A drunk driver is “legally” drunk. This may sound like a tautology, but contained in that one word legally is a major stringency not applicable to one who drives under the influence of marijuana. A driver determined to be legally drunk by an objective measure is automatically subject to the heavy penalty of the law: a DUI citation. It makes no difference whether the individual offender can “hold his liquor” and, in fact, may not be impaired, or whether he is actually impaired. He is “legally” — that is, objectively —drunk. Whereupon, the DUI citation. However, a driver determined to be legally high by an objective measure is not automatically subject to any legal penalty. The violation of the objective legal measure of 5 ng/mL does not in and of itself result in a DUI conviction. It can take more than the failure of the marijuana sobriety test to determine that the offending driver is, in fact, impaired.
This is the double standard: A person’s subjective, individual capacity to handle liquor is dismissed under law. If his blood alcohol measure passes the limit, he is defined as impaired. Period. But a person’s subjective, individual capacity to handle marijuana is potentially — and often actually — dismissed under the law, which says: maybe he is impaired, maybe he is not.
One who fails an alcohol sobriety test is “legally” drunk. One who fails a marijuana sobriety test may, or may not, be deemed legally high. These are the reasons:
• Actual impairment is harder to measure for one driving under the influence of marijuana than for one driving under the influence of alcohol.
• Actual impairment from marijuana can vary depending on whether one smoked it or ate it.

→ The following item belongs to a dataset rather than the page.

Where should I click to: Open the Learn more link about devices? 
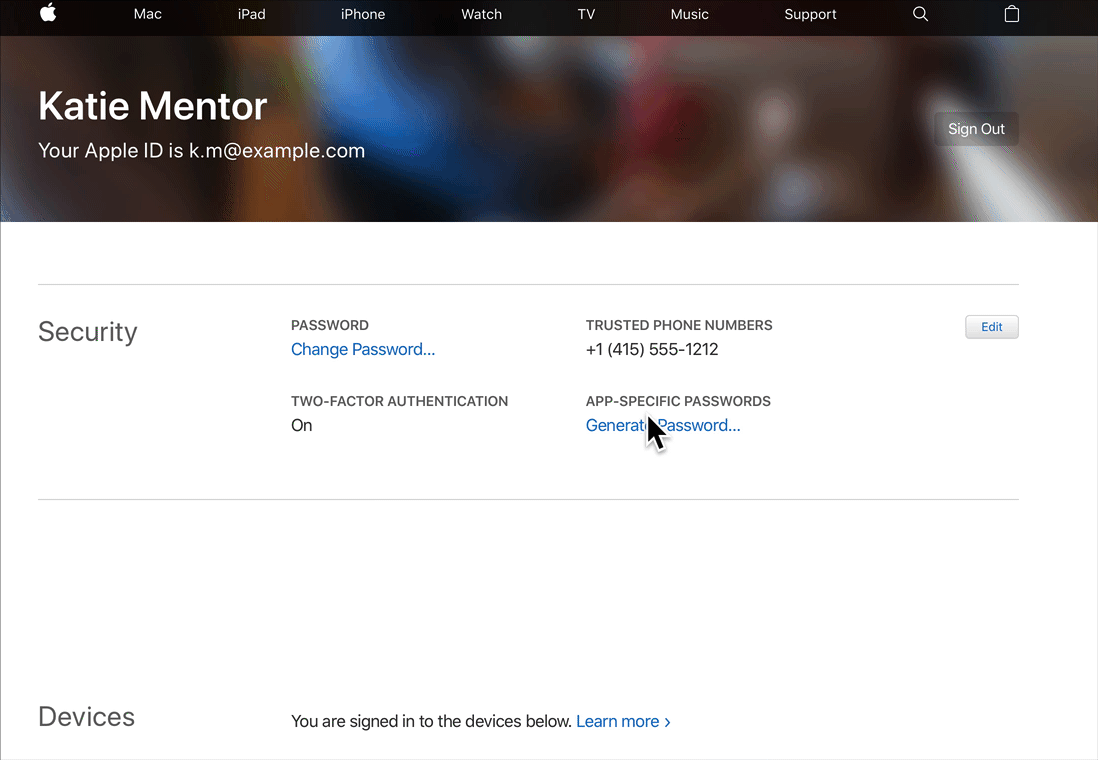(617, 721)
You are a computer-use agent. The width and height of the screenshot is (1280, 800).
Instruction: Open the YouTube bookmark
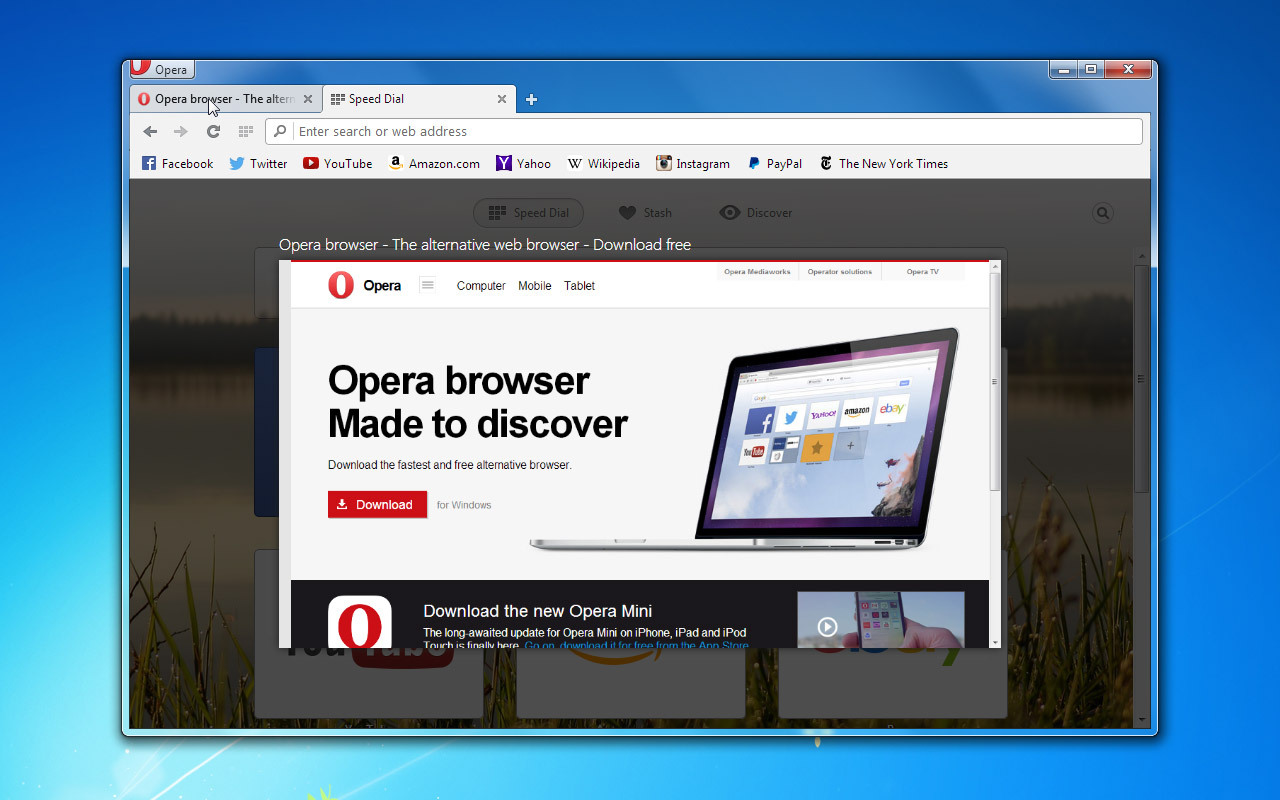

• Regular marijuana users can remain impaired for weeks, even after they last used it.
Thus, the legal question for one who drives after having used marijuana becomes this: Since there is no sobriety test that can objectively take into account all of these factors, should the law for a DUI conviction for driving under the influence of marijuana be required to take into account all these factors in every case of one who is driving and high; or, should driving under the influence of marijuana be “legally” —definitively —defined, the same as for driving under the influence of alcohol?
No doubt, some advocates for legalization of recreational marijuana use will argue for the flexible definition. It is only fair, they will say. We say: Tell that to the families of the dead victims of the drivers who were high. The flexible definition presumes that the use of recreational marijuana is a fundamental civil right whose suspension, repeal or objective legal definition would somehow undermine the constitution and common sense.
Is it too much to ask of those who use marijuana recreationally that they never drive while high, whatever their individual tolerance for marijuana might be? We don’t think so.
The legalization of recreational marijuana was done without knowledge of all of its ramifications. Because voters were assured that the legalization of marijuana was, in fact, a mere extension of the same right to weed as citizens already had to alcohol, then the two substances should, in fact, be treated the same in law. Given the proven danger to human life that driving under the influence of marijuana usually poses, it should be defined with the same objectivity as driving under the influence of alcohol, the differences in the sobriety tests for the two substances notwithstanding. Voters did not knowingly vote to legalize recreational marijuana with full, or even partial, knowledge of its implications for driving under the influence. It’s a bit cheeky to get the law passed, then come in after the fact and ask for every legal flexibility for those who drive while high, given that the legalization of recreational marijuana did not even raise, let alone settle, its DUIramifications.
Either we have a single standard for a DUI, whether the “i” connotes alcohol or marijuana, or we have a double standard.
We opt for the single standard.
Or, is recreational marijuana use to be deemed so important that safety on the roads is compromised?
Lest this sound far-fetched, consider that police regularly spot people lighting up, then getting right into the driver’s seat. The law is flouted. A single standard under law for all DUIs — alcohol and marijuana — would serve as a deterrent to this behavior, which may not always be dangerous, but usually is.